She stops right then and stares at the younger woman and says, “So you bought the drum from an old man?”
The younger woman gathers herself, sips her tea, doesn’t meet anybody’s eyes. “His name was Jewett Parker Tatro,” she says.
Geraldine sits back on the hard chair she has brought from the kitchen. The judge, with his round cheeks and intelligent face, sits near to her. He touches his stringy little Indian mustache.
“I think that was the name of the Indian agent at one time. His name has come up on some old probate documents.”
I know who this Tatro was, of course, as he figured in the shameful episodes that my father needed to confess. Tatro had gone from being an unscrupulous Indian agent, when his job was phased out, to owning a bar. The reservation, which had been dry for many years, decided to allow alcohol in order to keep liquor revenue within its borders. But the bulk of that money passed into Tatro’s hands, anyway, since he was the first to open his doors, and later, made some exclusive deal with the area supplier. At any rate, Tatro was or became a collector by default—when the need is on, some people they will sell their own grandmas. Or her old moccasins or the cradle board she beaded for a grandchild or a jingle dress. At one time, the wall of Tatro’s bar was full of these things—some beautiful and sacred, like the drum.
“That’s all we know about it,” says the younger one.
“Where it ended up,” her mother adds. “Of what brought that drum into the hands of Tatro, and what it was before, who kept it and so on…”

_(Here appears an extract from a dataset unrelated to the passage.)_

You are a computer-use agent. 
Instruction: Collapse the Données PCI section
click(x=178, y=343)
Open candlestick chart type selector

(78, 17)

She trails off. All of a sudden I can feel Chook’s amused waiting. I can feel Geraldine’s eyes on me and I know she knows, she’s known from the beginning, why I am here. She knows enough about things generally to know where the drum came from, but she doesn’t completely know its origin or kinship; she doesn’t know how it is tied into my family or why my grandfather brought it into being. I look at the two women sitting in the judge’s living room—so prim and intense. Their hands are folded in their laps, but I can tell they have long fingers. Their feet are tucked away from sight, but they probably have big narrow feet with long second toes. Those two don’t know who they are, what it means that they are Pillagers. They don’t know that they came from Simon Jack and they don’t know what he did to Anaquot, my grandmother, or to my aunt whose name is never spoken, or to himself. They don’t know what the drum did to him, either, what the drum knows, or what it contains. They don’t know why my father sold it in spite of the many persons it healed. They don’t know the whole story, but I do know it. So I tell them.

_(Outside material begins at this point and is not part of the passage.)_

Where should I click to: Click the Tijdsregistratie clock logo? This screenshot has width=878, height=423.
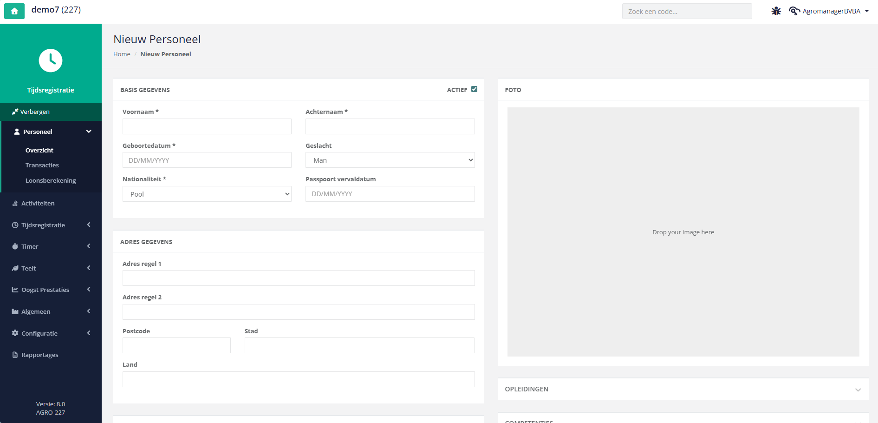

Among the Anishinaabeg on the road where I live, it is told how a woman loved a man other than her husband, and went off into the bush and bore his child. Her name was Anaquot, and like her namesake the cloud she was changeable, moody and sullen one moment, threatening, her lower lip jutting and eyes flashing, filled with storms. The next moment she would shake her hair over her face, blow it out straight in front of her, and make her children scream with laughter. For she had two children by her husband, Shaawano, one a yearning boy of five years and the other a capable daughter of nine.

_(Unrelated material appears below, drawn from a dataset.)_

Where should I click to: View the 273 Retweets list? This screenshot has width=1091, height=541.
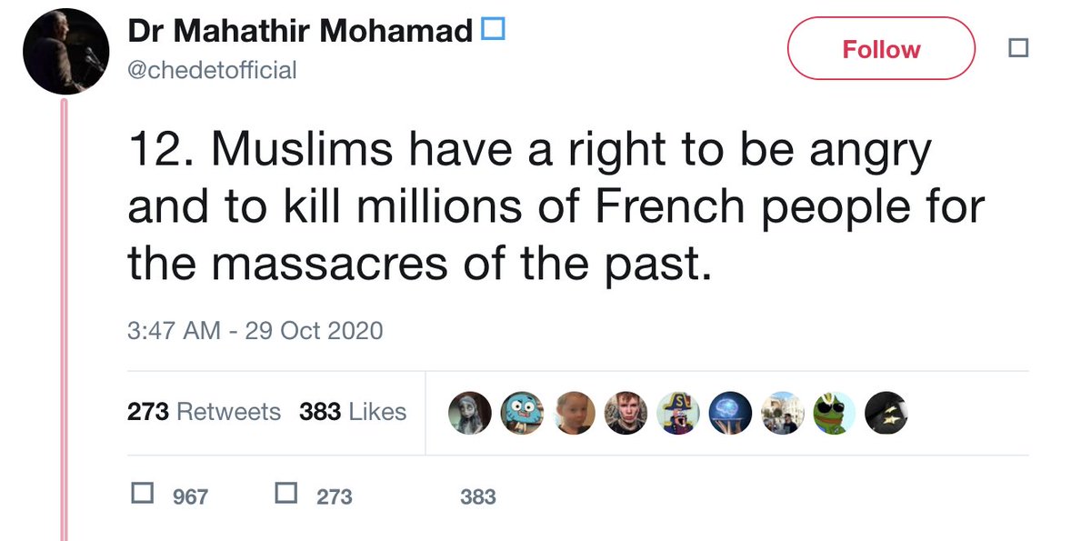[204, 412]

When she brought the baby out of the trees late that autumn, so long ago, the girl was like a second mother, even waking in the night to clean the baby and nudge it to her mother’s breast. Anaquot slept through its cries, hardly woke. It wasn’t that Anaquot didn’t love her baby, no it was quite the opposite—she loved it too much, the way she loved its father, not her husband. This passion ate away at her and her feelings were unbearable. If she could have thrown that love off, she would have, but the thought of the man who lived across the lake was with her always. She became a gray sky, stared monotonously at the walls, sometimes wept into her hands for hours at a time. At last, she couldn’t rise to cook or keep the cabin neat, and it was too much for the girl child, who curled up each night exhausted in her brown and red plaid shawl, and slept and slept, so that the husband had to wake the girl to wake her mother, for he was afraid of Anaquot’s bad temper, and it was he who roused her into anger by the sheer fact that he was himself, and not the other.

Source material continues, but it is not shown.